Top of The data

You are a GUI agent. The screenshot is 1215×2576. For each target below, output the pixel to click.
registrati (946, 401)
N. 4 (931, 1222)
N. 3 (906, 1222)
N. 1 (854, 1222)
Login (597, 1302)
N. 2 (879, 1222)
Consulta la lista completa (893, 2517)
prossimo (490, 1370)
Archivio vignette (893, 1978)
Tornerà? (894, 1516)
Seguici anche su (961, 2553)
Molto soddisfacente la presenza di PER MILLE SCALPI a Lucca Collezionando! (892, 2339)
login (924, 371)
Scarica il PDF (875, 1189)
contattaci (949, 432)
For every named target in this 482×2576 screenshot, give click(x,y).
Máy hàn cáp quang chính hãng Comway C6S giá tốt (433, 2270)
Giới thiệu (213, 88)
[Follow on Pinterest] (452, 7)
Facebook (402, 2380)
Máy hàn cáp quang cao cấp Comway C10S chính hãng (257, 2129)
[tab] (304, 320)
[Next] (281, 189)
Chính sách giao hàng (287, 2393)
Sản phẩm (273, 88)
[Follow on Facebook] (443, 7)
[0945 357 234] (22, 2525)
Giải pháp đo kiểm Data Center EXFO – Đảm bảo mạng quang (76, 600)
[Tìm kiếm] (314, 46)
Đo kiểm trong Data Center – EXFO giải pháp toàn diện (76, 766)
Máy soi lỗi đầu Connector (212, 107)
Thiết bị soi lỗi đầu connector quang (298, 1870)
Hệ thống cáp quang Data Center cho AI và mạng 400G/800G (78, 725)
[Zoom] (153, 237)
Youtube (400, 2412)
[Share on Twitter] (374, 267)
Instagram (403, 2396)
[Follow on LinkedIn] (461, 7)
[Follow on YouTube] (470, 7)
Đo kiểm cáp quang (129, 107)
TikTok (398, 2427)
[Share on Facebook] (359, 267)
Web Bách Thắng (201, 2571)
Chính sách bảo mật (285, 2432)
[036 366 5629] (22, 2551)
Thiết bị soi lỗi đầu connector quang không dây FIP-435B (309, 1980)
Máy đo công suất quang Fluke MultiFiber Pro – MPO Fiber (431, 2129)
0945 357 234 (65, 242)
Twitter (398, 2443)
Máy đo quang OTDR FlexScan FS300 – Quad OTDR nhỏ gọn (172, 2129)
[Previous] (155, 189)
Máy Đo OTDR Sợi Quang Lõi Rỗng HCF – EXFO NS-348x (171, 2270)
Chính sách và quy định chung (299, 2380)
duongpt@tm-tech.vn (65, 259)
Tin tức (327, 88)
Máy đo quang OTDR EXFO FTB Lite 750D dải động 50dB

Bottom of The data

Every line from the one that holds "Twitter (398, 2443)" to the end of the data above should be given again exactly, with that line and the last one both kept.

■ Written answer
Twitter (398, 2443)
Máy đo quang OTDR FlexScan FS300 – Quad OTDR nhỏ gọn (172, 2129)
[Previous] (155, 189)
Máy Đo OTDR Sợi Quang Lõi Rỗng HCF – EXFO NS-348x (171, 2270)
Chính sách và quy định chung (299, 2380)
duongpt@tm-tech.vn (65, 259)
Tin tức (327, 88)
Máy đo quang OTDR EXFO FTB Lite 750D dải động 50dB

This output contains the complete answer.